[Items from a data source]
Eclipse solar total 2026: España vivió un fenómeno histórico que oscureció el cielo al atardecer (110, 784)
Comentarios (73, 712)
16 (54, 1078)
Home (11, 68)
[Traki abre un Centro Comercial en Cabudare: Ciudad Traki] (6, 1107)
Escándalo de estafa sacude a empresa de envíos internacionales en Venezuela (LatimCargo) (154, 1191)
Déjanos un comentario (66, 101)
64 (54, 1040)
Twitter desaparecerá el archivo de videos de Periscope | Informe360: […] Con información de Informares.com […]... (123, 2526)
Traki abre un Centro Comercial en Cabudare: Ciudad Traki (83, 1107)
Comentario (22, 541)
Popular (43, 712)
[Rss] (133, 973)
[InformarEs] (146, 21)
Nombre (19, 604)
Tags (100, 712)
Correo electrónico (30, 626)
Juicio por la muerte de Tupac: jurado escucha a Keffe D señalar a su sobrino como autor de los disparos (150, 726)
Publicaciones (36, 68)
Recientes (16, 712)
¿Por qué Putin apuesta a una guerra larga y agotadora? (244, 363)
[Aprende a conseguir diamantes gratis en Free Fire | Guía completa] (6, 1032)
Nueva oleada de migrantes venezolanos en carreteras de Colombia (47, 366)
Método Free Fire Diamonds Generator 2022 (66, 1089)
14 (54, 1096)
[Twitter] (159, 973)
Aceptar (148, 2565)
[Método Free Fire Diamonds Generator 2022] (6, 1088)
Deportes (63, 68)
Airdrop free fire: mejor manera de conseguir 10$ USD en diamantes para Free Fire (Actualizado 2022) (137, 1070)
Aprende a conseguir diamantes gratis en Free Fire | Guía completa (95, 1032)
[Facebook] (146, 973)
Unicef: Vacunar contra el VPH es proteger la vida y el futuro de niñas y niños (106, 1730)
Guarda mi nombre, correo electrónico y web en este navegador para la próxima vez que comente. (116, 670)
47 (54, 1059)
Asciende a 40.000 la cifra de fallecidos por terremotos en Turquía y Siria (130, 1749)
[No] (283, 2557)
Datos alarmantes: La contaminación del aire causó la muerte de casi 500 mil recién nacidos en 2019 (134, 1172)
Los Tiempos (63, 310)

WHAT TO PRODUCE: Could you reproduce exactly the lines of the entries above, from the one with "Comentario (22, 541)" through the one with "47 (54, 1059)", and nothing else?

SOLVED PROBLEM:
Comentario (22, 541)
Popular (43, 712)
[Rss] (133, 973)
[InformarEs] (146, 21)
Nombre (19, 604)
Tags (100, 712)
Correo electrónico (30, 626)
Juicio por la muerte de Tupac: jurado escucha a Keffe D señalar a su sobrino como autor de los disparos (150, 726)
Publicaciones (36, 68)
Recientes (16, 712)
¿Por qué Putin apuesta a una guerra larga y agotadora? (244, 363)
[Aprende a conseguir diamantes gratis en Free Fire | Guía completa] (6, 1032)
Nueva oleada de migrantes venezolanos en carreteras de Colombia (47, 366)
Método Free Fire Diamonds Generator 2022 (66, 1089)
14 (54, 1096)
[Twitter] (159, 973)
Aceptar (148, 2565)
[Método Free Fire Diamonds Generator 2022] (6, 1088)
Deportes (63, 68)
Airdrop free fire: mejor manera de conseguir 10$ USD en diamantes para Free Fire (Actualizado 2022) (137, 1070)
Aprende a conseguir diamantes gratis en Free Fire | Guía completa (95, 1032)
[Facebook] (146, 973)
Unicef: Vacunar contra el VPH es proteger la vida y el futuro de niñas y niños (106, 1730)
Guarda mi nombre, correo electrónico y web en este navegador para la próxima vez que comente. (116, 670)
47 (54, 1059)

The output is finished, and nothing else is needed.